**WHAT NEEDS TO BE DONE**
In the lines below, turn everything from the line containing "Given: Minimize window with the yellow button" down to the line containing "(x=36, y=230)" into a JSON list of strings, one string per line. Skip any blank lines.

** Start of DATA LINES **

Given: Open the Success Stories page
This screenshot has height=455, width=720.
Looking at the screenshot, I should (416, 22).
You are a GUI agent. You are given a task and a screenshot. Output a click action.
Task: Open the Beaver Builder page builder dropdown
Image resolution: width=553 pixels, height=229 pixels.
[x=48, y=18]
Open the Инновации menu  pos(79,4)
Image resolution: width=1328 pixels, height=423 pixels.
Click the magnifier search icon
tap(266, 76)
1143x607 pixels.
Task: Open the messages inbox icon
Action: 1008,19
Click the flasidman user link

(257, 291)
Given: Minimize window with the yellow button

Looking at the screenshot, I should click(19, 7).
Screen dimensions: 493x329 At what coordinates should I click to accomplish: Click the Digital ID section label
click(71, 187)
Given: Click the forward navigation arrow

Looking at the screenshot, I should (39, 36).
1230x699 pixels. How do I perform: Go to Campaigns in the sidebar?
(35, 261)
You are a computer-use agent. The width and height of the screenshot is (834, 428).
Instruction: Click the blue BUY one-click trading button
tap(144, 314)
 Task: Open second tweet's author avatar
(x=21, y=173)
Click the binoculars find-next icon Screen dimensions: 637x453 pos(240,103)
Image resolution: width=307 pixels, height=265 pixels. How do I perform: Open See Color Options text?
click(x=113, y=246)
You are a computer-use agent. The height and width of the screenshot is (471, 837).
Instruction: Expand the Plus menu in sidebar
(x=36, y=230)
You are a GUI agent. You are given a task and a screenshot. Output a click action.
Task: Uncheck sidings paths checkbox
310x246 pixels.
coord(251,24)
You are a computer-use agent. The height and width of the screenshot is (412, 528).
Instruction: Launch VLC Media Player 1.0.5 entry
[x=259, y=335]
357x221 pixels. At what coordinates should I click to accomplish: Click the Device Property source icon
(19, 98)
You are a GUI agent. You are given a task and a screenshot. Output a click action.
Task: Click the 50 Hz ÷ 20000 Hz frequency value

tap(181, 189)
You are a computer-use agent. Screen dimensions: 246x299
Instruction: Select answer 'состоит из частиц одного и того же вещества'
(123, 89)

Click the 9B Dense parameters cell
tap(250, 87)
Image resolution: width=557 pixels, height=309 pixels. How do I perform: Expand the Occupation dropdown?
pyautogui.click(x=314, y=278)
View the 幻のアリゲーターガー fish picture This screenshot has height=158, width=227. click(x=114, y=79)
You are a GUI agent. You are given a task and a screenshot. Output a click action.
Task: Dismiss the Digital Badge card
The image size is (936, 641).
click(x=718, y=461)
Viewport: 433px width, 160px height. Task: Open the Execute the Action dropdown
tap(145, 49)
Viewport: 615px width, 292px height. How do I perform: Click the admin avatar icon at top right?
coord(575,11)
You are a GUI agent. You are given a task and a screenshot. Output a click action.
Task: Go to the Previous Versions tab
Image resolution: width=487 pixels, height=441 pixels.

** End of DATA LINES **

**EXPECTED OUTPUT**
[
  "Given: Minimize window with the yellow button",
  "Looking at the screenshot, I should click(19, 7).",
  "Screen dimensions: 493x329 At what coordinates should I click to accomplish: Click the Digital ID section label",
  "click(71, 187)",
  "Given: Click the forward navigation arrow",
  "Looking at the screenshot, I should (39, 36).",
  "1230x699 pixels. How do I perform: Go to Campaigns in the sidebar?",
  "(35, 261)",
  "You are a computer-use agent. The width and height of the screenshot is (834, 428).",
  "Instruction: Click the blue BUY one-click trading button",
  "tap(144, 314)",
  " Task: Open second tweet's author avatar",
  "(x=21, y=173)",
  "Click the binoculars find-next icon Screen dimensions: 637x453 pos(240,103)",
  "Image resolution: width=307 pixels, height=265 pixels. How do I perform: Open See Color Options text?",
  "click(x=113, y=246)",
  "You are a computer-use agent. The height and width of the screenshot is (471, 837).",
  "Instruction: Expand the Plus menu in sidebar",
  "(x=36, y=230)"
]